Twitter announced a critical security bug that has been identified in the service and is now prompting users to change their passwords. The problem lies in the way the account login passwords are stored in the internal database.
Change Your Twitter Passwords Now! The security bug is rated critical
Twitter as one of the foremost social networks is certainly one of the largest gatherings of users and their credentials. It has caused massive uproar among the security community and the general public when it announced a few hours ago that a dangerous security bug has been identified. The news broke when users attempted to login to their accounts and were presented with a message prompting them to change their passwords. The development team posted about this issue in an official post as well.
We recently found a bug that stored passwords unmasked in an internal log. We fixed the bug and have no indication of a breach or misuse by anyone. As a precaution, consider changing your password on all services where you’ve used this password. https://t.co/RyEDvQOTaZ
— Twitter Support (@TwitterSupport) May 3, 2018
It appears that a problem was found in the way the passwords are stored. The team found out that an issue with their system allowed passwords to be stored without being “masked” properly. Masking refers to the way sensitive information are stored in an internal database. The usual route is to manipulate the strings using a special “hashing” algorithm that changes them into a random mix of letters and numbers. This is used in order to protect them from the company employees themselves. During an evaluation the team discovered that this step was not being executed in the proper way. As a result many passwords were stored in an internal log file and the actual hashing algorithm was not being launched by the storage services. Twitter state that they have fixed the issue and so far there are no reported cases of abuse.

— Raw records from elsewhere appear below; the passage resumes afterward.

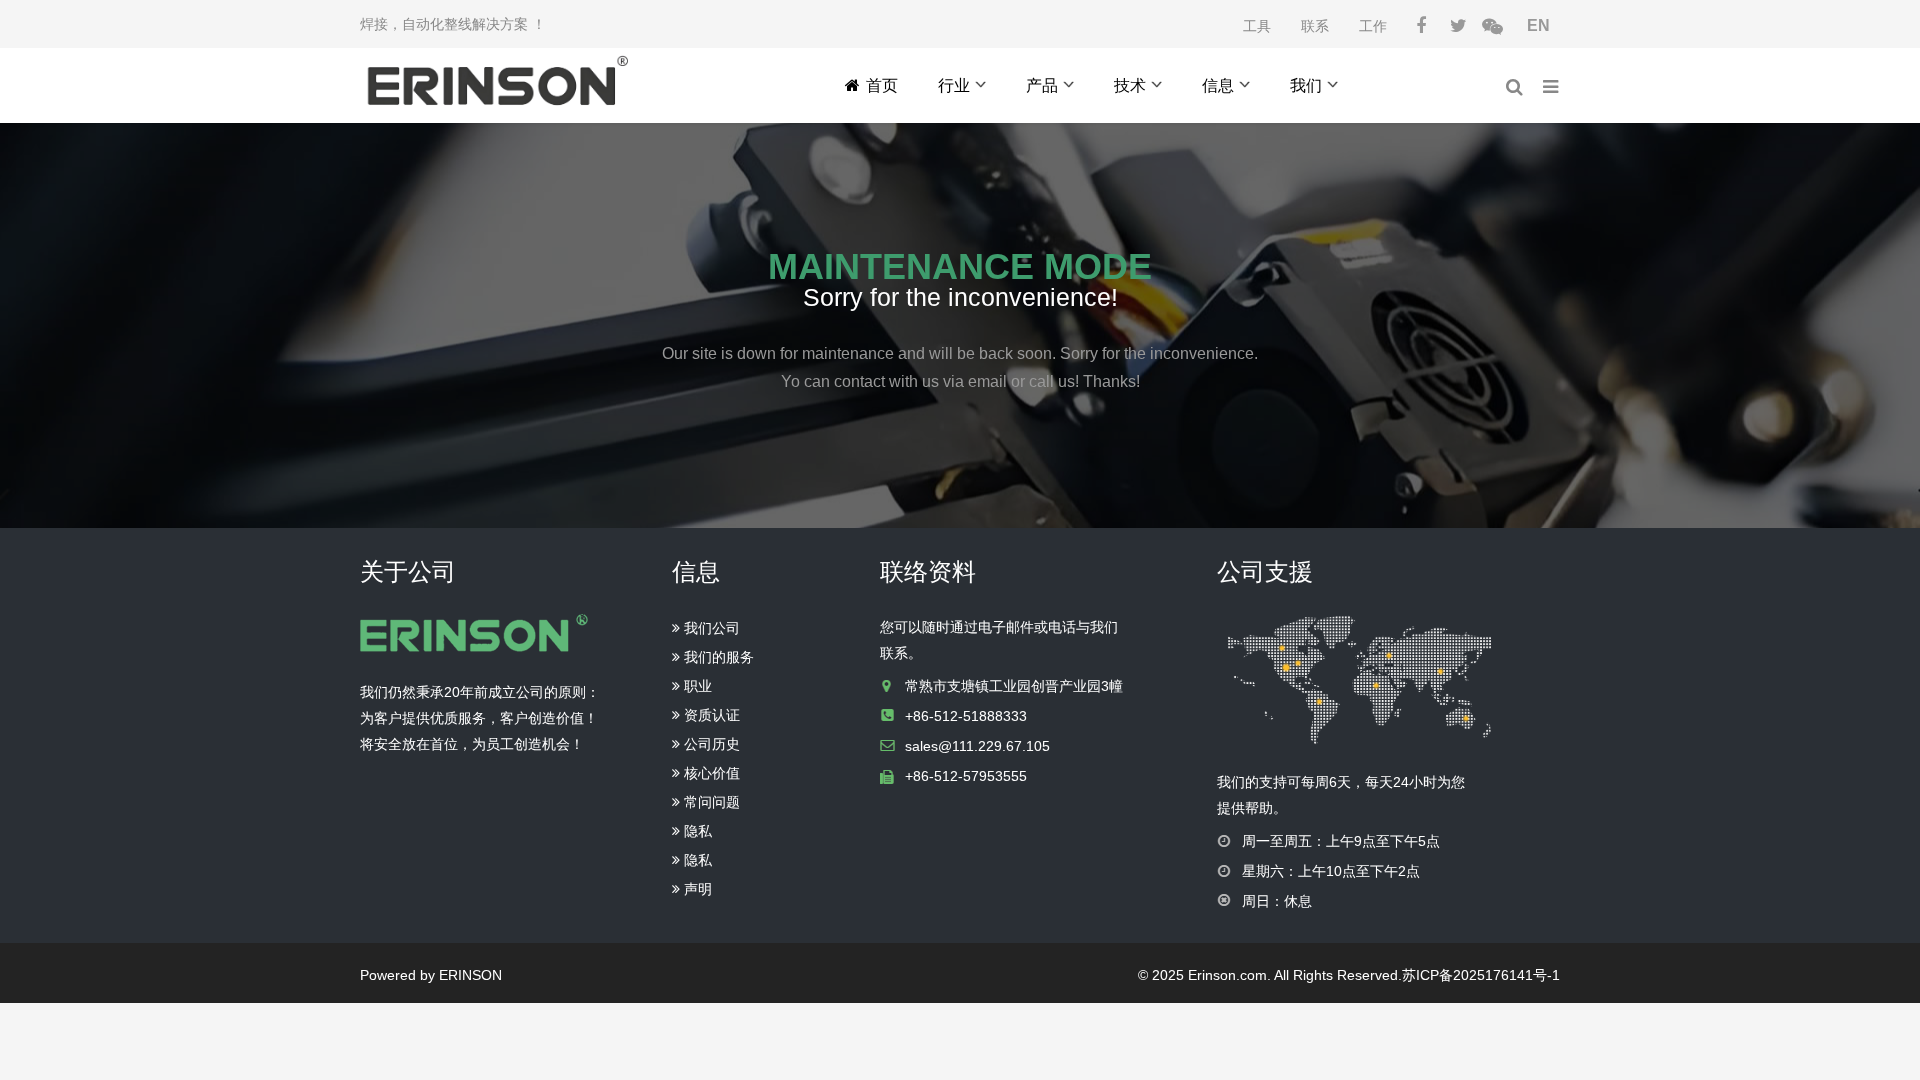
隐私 (696, 831)
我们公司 (710, 628)
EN (1538, 25)
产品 (1042, 85)
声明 (696, 889)
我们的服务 (717, 657)
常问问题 (710, 802)
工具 (1257, 26)
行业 (954, 85)
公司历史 (710, 744)
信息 (1218, 85)
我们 (1306, 85)
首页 (882, 85)
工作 (1373, 26)
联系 (1315, 26)
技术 (1130, 85)
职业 (696, 686)
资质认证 (710, 715)
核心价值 (710, 773)
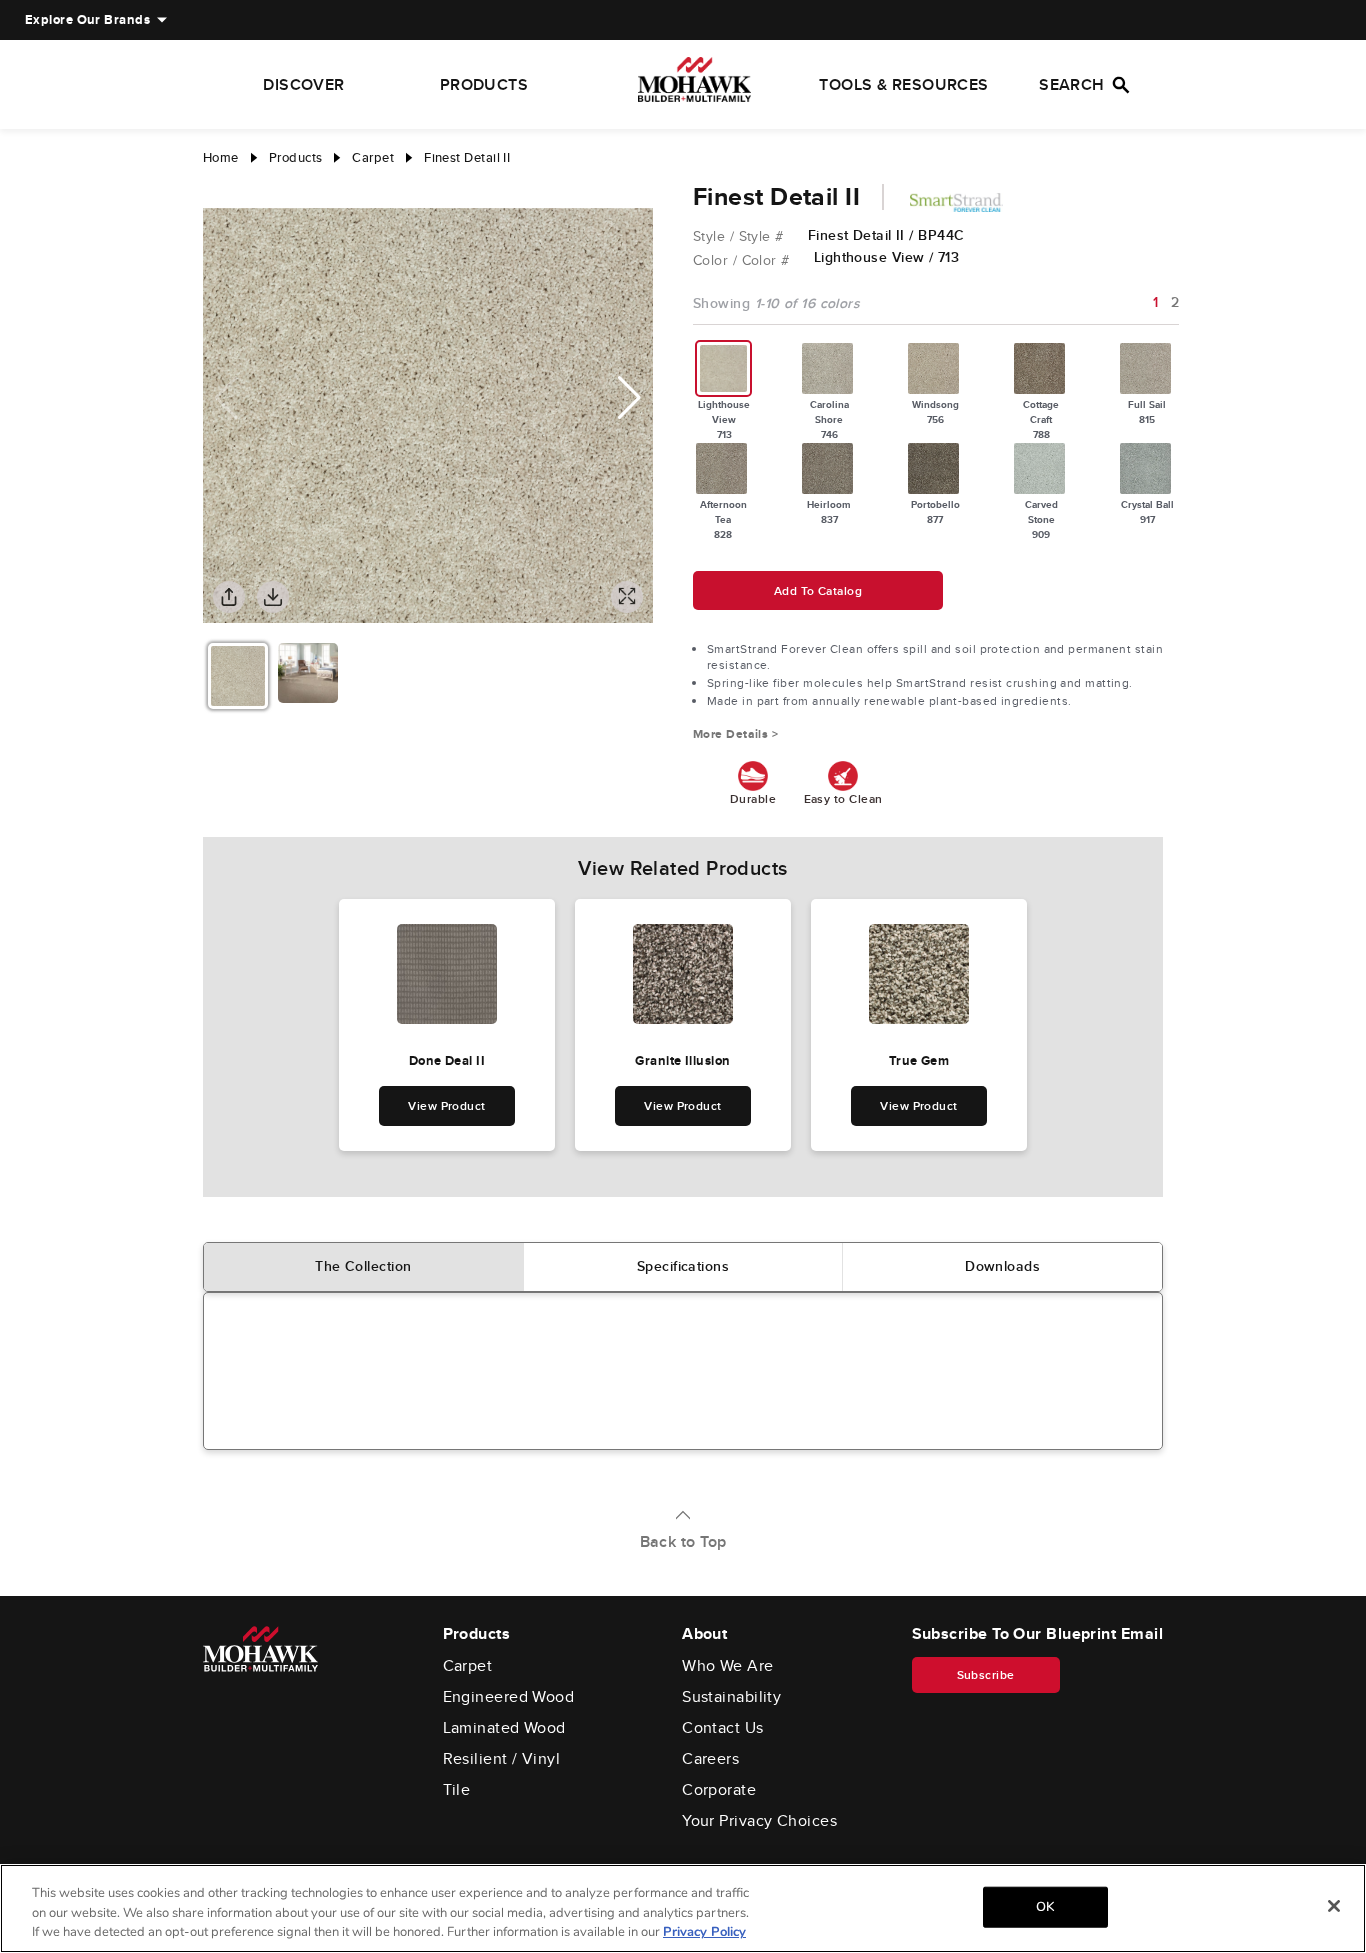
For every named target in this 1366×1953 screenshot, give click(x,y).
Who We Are (728, 1666)
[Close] (1334, 1906)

Following standard security practices the service has issued a warning to all of their users to change their passwords and revoke the strings if they are used with other Internet services. To ensure that no unauthorized attempts are made to the user accounts the Twitter staff also recommend that two-factor authentication is enabled. For easier management of strong credentials computer users can also employ password manager software.
Such incidents can lead to serious accounts abuse if there are any traces left of the passwords in backups or archives. The chances of them being accessed by malware actors remain slim as they are usually placed in different locations following security standards.